Happy Summer to all!
For those who don't know me, I'm Enrique Feldman, the Founder and Director of Education for the non profit education organization, the F.A.M.E. Foundation.  The Fostering Arts-Mind Education Foundation partners with many programs across the country, including Child-Parent Centers Heads Start in Tucson, Arizona.  For 13 consecutive years, we have been a very important part of their educational vision and it has been an incredible journey.  Today's blog is written by my colleague and  Children's Service Coordinator of Child-Parent Centers.  Her name is Leo Lundholm and she is one of the most gifted educators I know.  Enjoy her blog!
A Study of Paper

Our curriculum approach values  the process of learning the qualities and attributes of materials.  Too often teachers:

  • jump to encouraging children to make something representational 

  • children have had time to explore the qualities and attributes of the materials.

Four teachers (Irasema Gerriets, Silvia Figueroa, Brenda Morales and Cecilia Mendibles) in our Sunnyside Head Start Center facilitated a yearlong Study of Paper  in their preschool classrooms. Paper is something we often take for granted it is a material most frequently used for writing so when the teachers began to think about paper as a material to study they had a lot of questions. “Paper… what about it?”  “Where do we start?” and “What about paper would be interesting to the children?” 

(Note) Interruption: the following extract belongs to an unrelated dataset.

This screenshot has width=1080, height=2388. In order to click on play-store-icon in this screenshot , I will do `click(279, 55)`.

The teacher’s began the year with:
  • setting up their classroom environment that offered the children several different types, textures, colors, weights, and sizes of paper. 

The teacher’s then posed three questions to the children: 
  • “What is paper?” 
  • “Where do we find it?”
  • “What can it be used for?”   

From these responses the teachers acquired a deeper understanding of where to begin. The study began with children exploring  paper’s many transformational properties.  A few were:
  • “Does it perform different actions; Such as folding, balling, tearing, molding, cutting,    
  •   and movement?”
  • “Can paper stand?” 
  • “What happens when it’s twisted?”
  • “Can paper be made to fly or float?”
  • “Does different paper make different sounds?” 
  • “Does paper have musical properties?”

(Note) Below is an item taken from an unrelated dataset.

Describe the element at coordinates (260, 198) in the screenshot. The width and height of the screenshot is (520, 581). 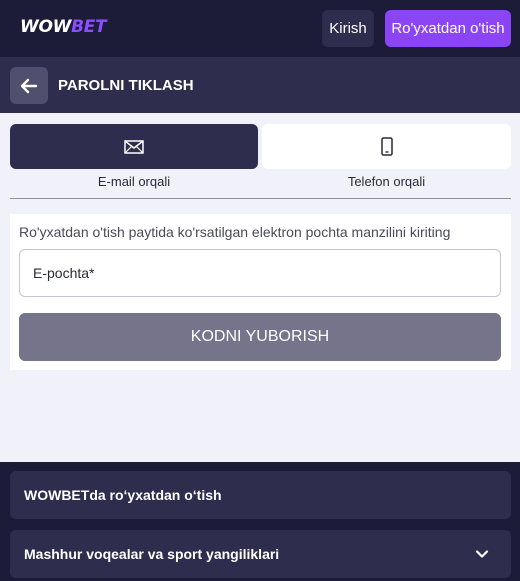
I see `tabs-divider` at that location.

Over the months the explorations lead to constructing, deconstructing and generating their ideas about paper!

The children spent many months studying paper pulp, they were intrigued by all the ways it could be transformed. One day the teachers noticed that the children were trying to find ways to make the paper pulp stand; they applied many different strategies some that were successful and others that were not. After some very thoughtful discussion the teachers decided to introduce wire to extend the paper pulp exploration. 

Wire further supported the children’s theories and understanding about paper. The children explored more complex applications of design, structure and creativity.  The result was the creation of the paper dolls that Enrique blogged about last month.  The possibilities are endless, including the creating of baskets (basket weaving) and the creating of piƱatas!

When materials are:
  • thoughtfully offered to children
  • carefully mixed with other materials
  • it offers children countless opportunities to reflect, design, construct and create with new depth and breath. 

Leonor Lundholm
Children’s Services Coordinator 
Child-Parent Centers Inc.


  1. Excellent post! There certainly were valuable brain connections being made for these fortunate children, through these opportunities to explore and experiment in a variety of ways.

    1. Absolutely Deborah....this center is a real gem and a great example of what's possible.